Small molecule tyrosine kinase inhibitors and monoclonal antibodies targeting the epidermal growth factor receptor (EGFR) are widely used for a variety of solid tumors. Even though these treatments are tolerated well, dermatological toxicities pose major problems: An acneiform rash affects 70 to 90 percent of patients; dry skin, up to 100%; pruritus, 33%; paronychia, 56%; hair loss, 50%; and hair growth changes, 88%.
Skin being the largest organ in the body, these side effects can affect quality of life significantly. It is important that we learn how to manage these problems well. I will describe here my own approach.
The papulopustular rash occurs within the first eight weeks in the majority of patients. Based on the results from randomized studies, I use prophylactic minocycline 100 mg once daily or a combined regimen of doxycycline 100 mg bid, hydrocortisone 1% cream to the face and chest, sunscreen, and a moisturizer daily starting from day 1 of therapy, even before rash appears.
I find them to be quite effective in reducing the severity and frequency of Grade $2 skin toxicities by more than 50%.
I continue this regimen daily from day 1 of starting EGFR- directed therapy until the sixth week of therapy. If the rash persists, I will continue for an additional four weeks and then re-evaluate our patients.

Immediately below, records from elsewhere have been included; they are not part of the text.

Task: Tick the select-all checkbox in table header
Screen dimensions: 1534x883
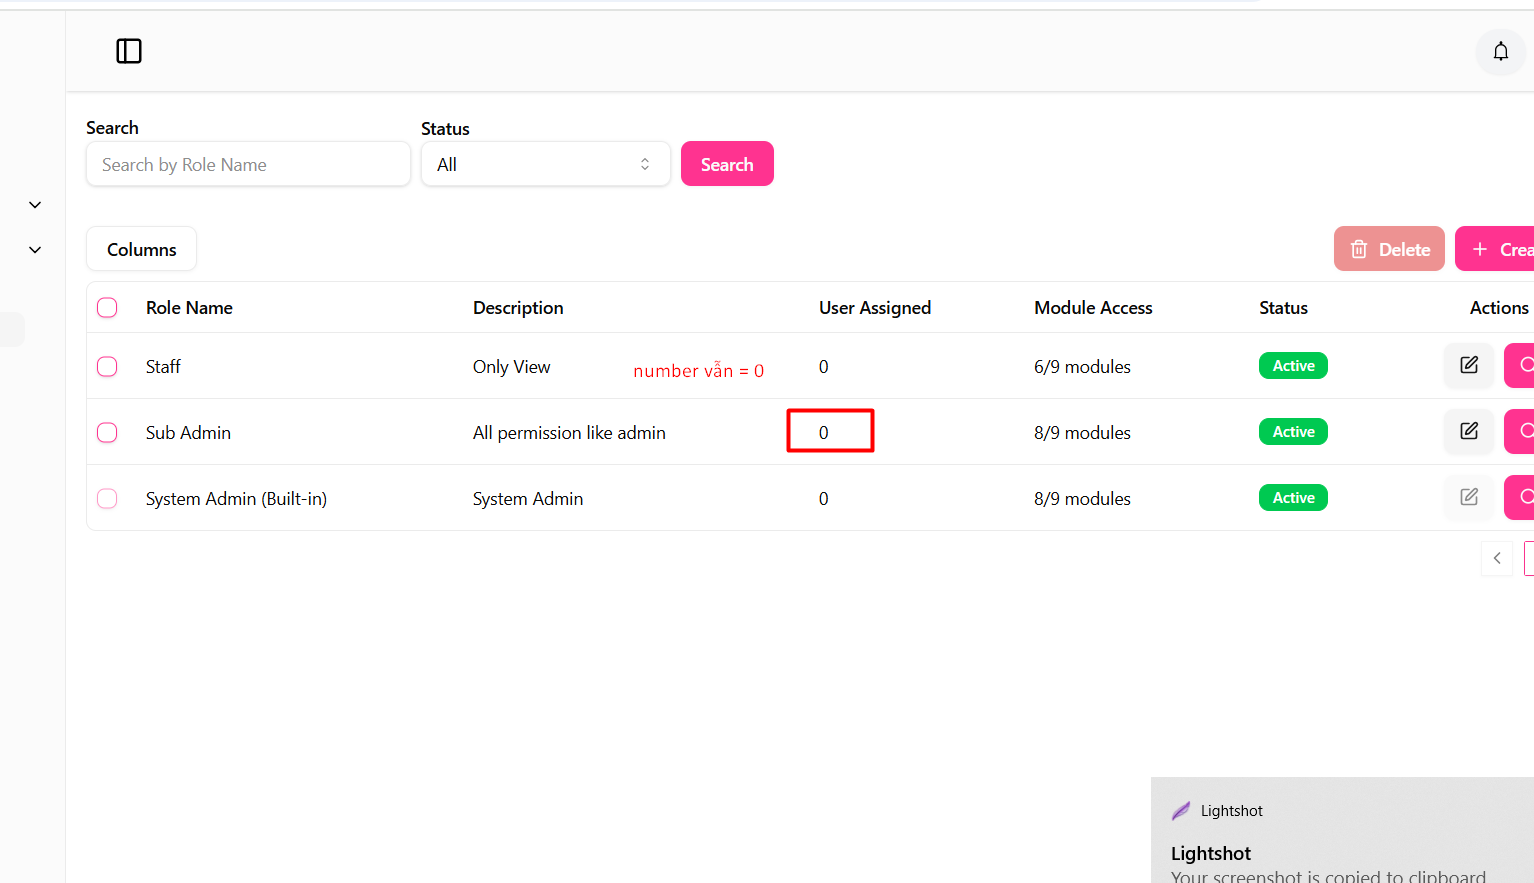Action: (x=107, y=308)
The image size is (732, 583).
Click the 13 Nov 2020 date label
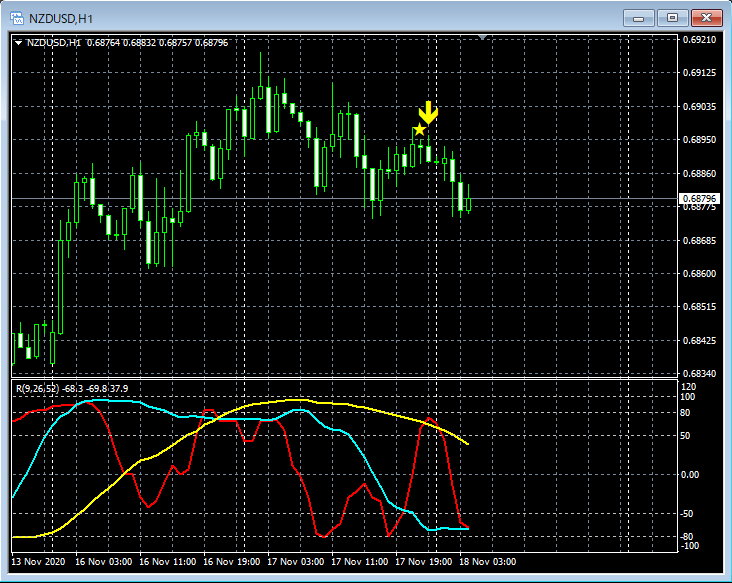coord(40,562)
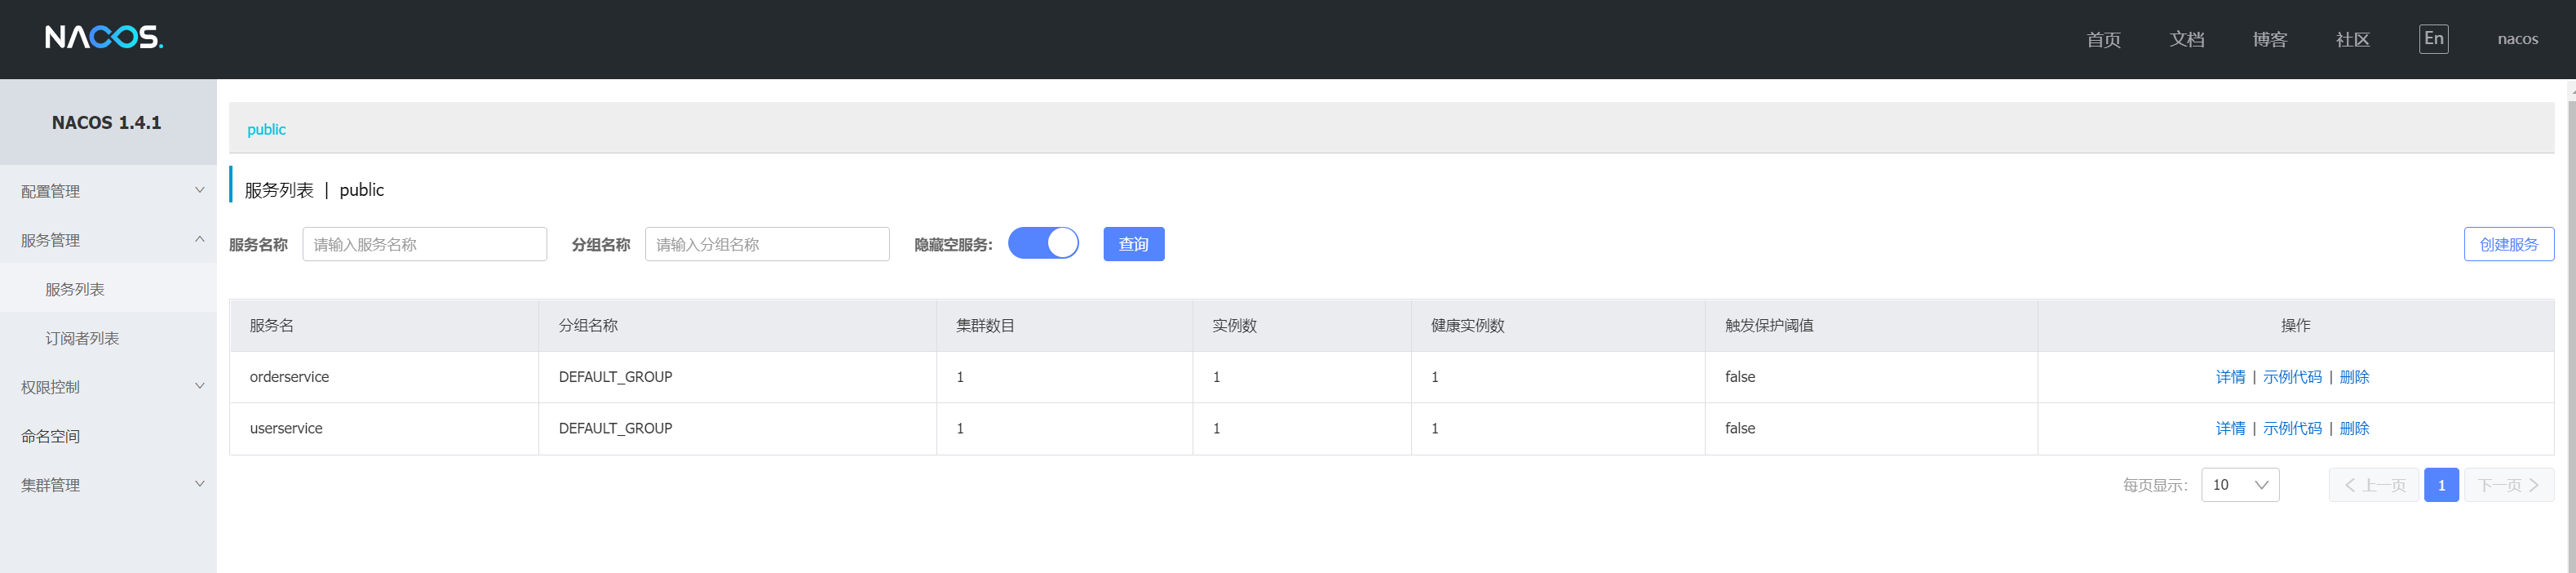The height and width of the screenshot is (573, 2576).
Task: Expand the 集群管理 sidebar menu
Action: [108, 485]
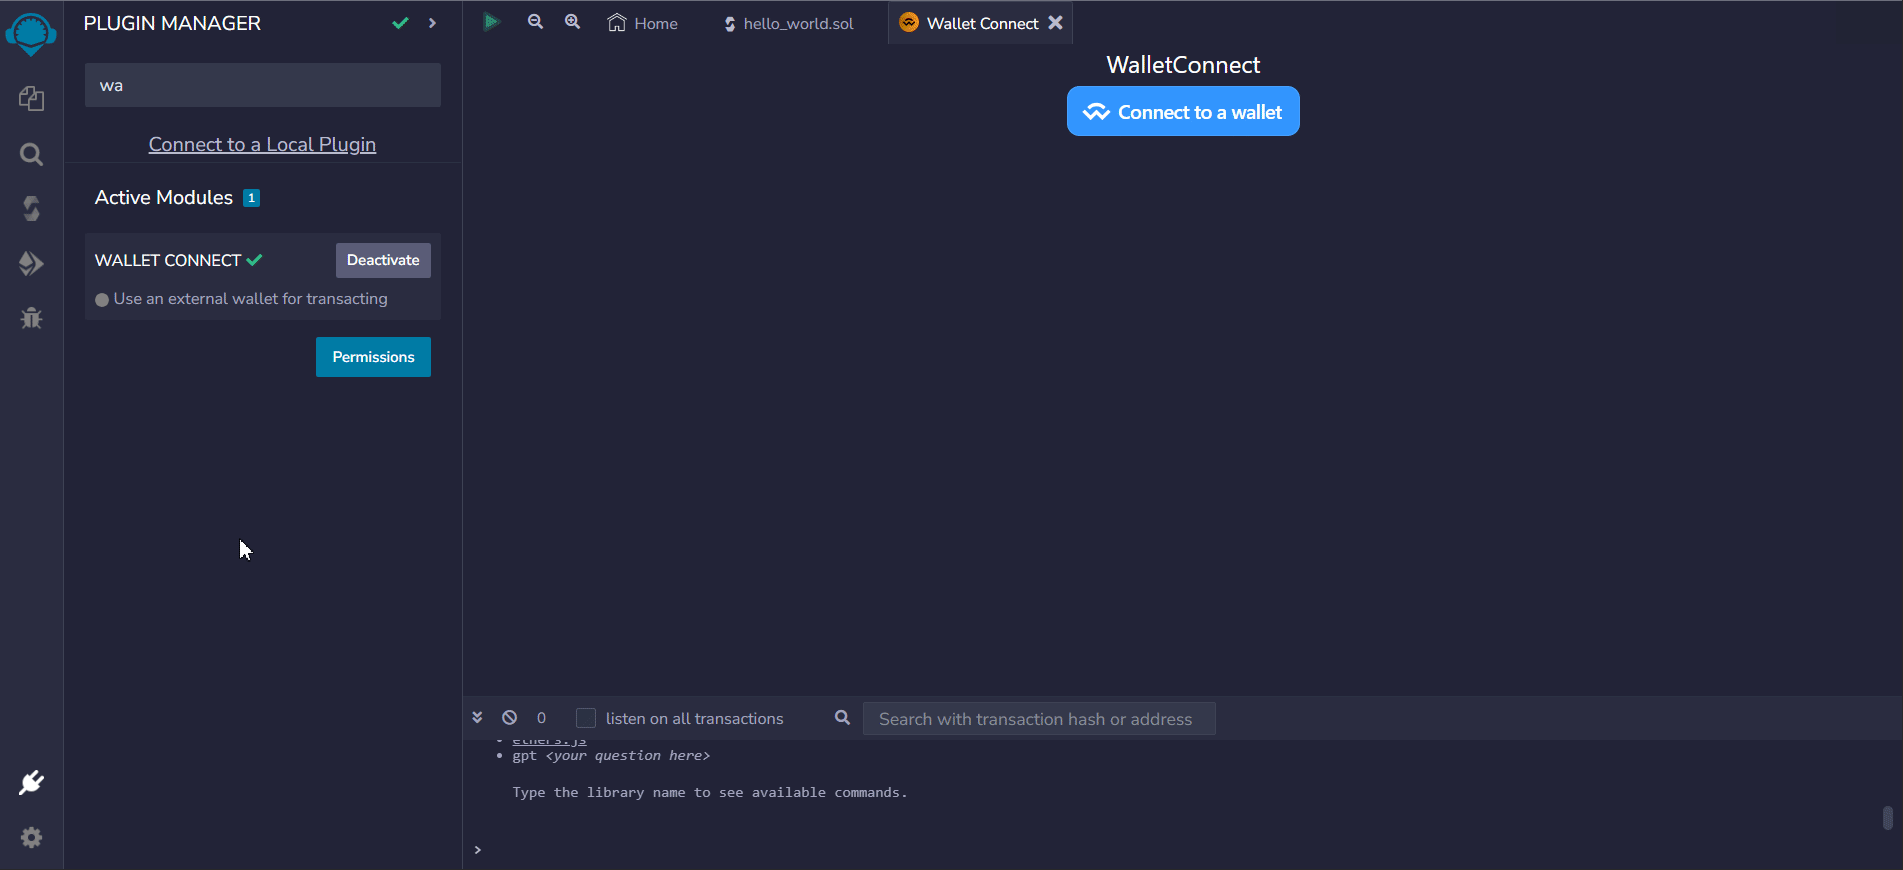Open the Settings gear icon
This screenshot has height=870, width=1903.
31,837
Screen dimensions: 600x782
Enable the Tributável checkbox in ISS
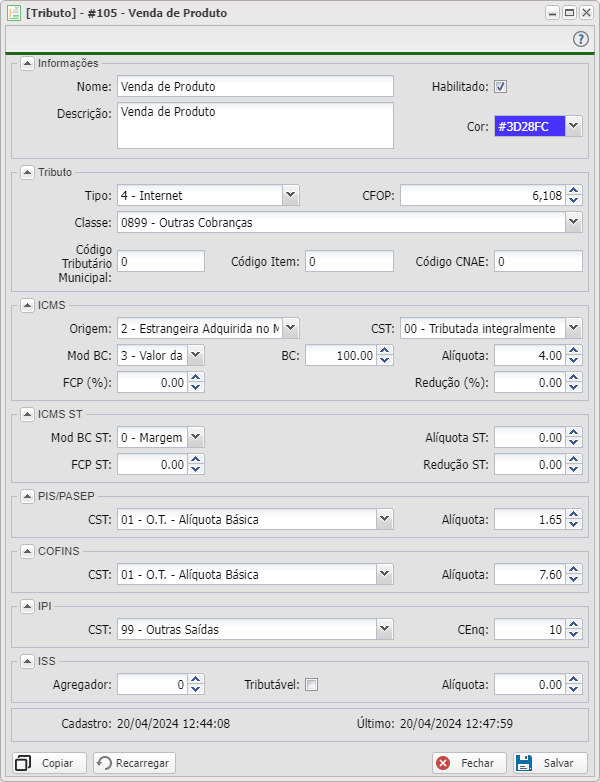311,685
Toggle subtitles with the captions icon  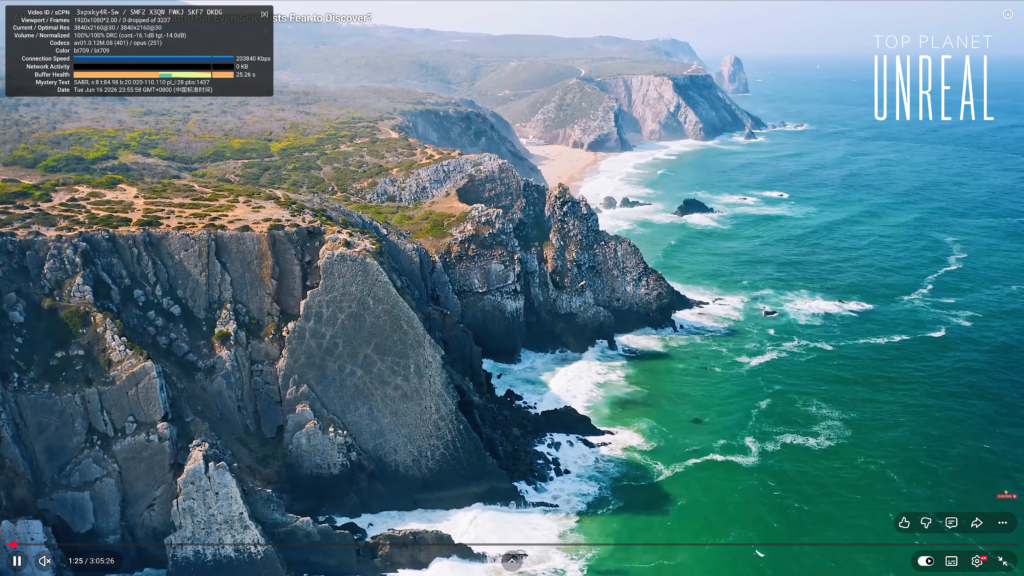coord(952,561)
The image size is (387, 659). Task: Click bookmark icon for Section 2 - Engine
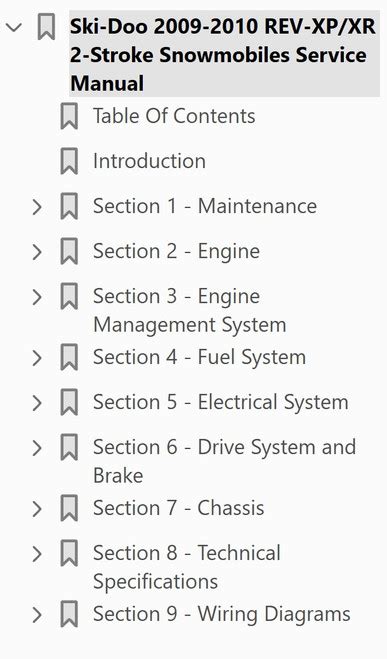[x=69, y=251]
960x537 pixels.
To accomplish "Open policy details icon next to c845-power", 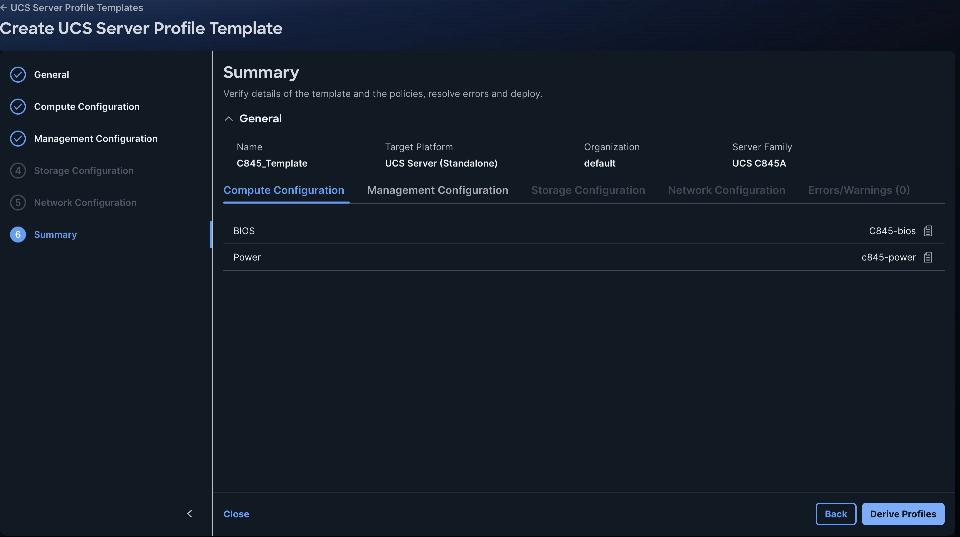I will coord(928,257).
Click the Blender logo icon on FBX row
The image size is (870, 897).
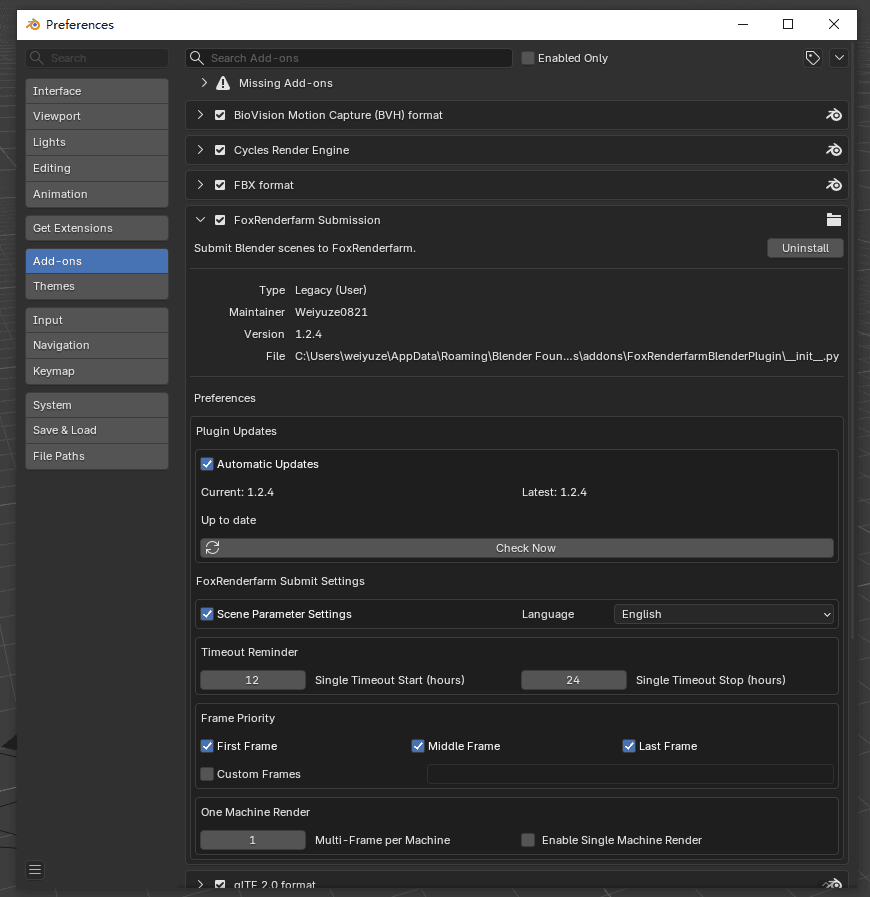tap(834, 185)
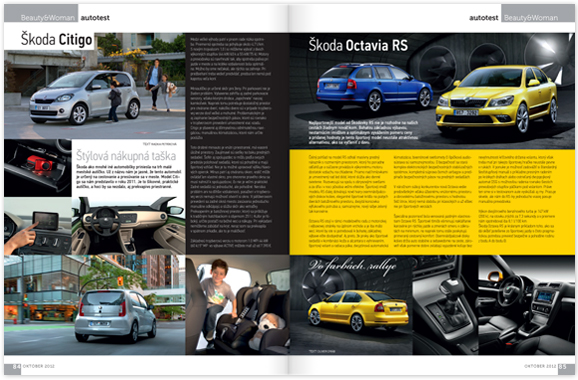Open the silver Citigo rear street photo

(x=95, y=305)
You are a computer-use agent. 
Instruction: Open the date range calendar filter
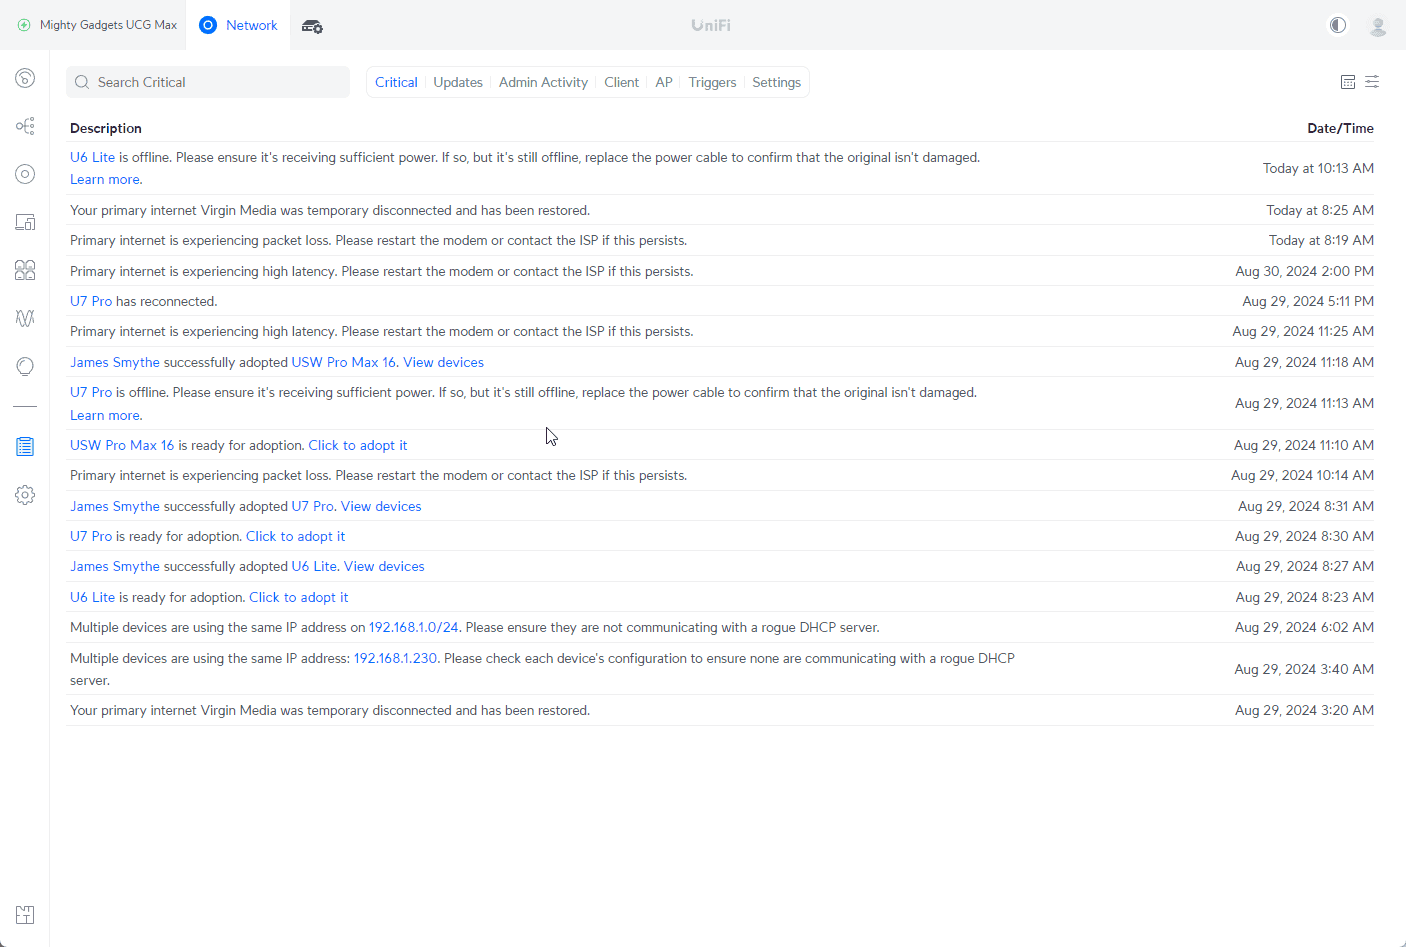tap(1348, 82)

I have a low threshold for performing bacterial cultures in areas of rash. I want to point out that in a study of 228 patients treated with EGFR inhibitors, up to 38% of these patients developed infections at sites of skin toxicities. Bacterial infections were the most common, followed by viral and fungal infections. I tend to tailor my antibiotics based on the culture results from these swabs.
It has been my experience that nearly everyone will develop dry skin after several months of EGFR- inhibitor therapy. For the face, I use a gentle moisturizer, such as Eucerin cream. For the body, I recommend Aveeno, Cetaphil, or CeraVe creams to be applied within 15 minutes of showering. I advise my patients that skin should be patted dry with a towel before.
For dry skin in the fingertips or heels with thickening and scaling, Ii would recommend an exfoliant such as Lac-Hydrin or Salex cream to the palms and soles.
For fissures in the fingertips, I use Desitin Maximum Strength three times a day. I would also ask my patients to wear cotton socks and gloves at bedtime over the cream.
Since dryness inside the nose usually represents Staphylococcus aureus colonization, I use mupirocin 2% ointment twice daily for two weeks.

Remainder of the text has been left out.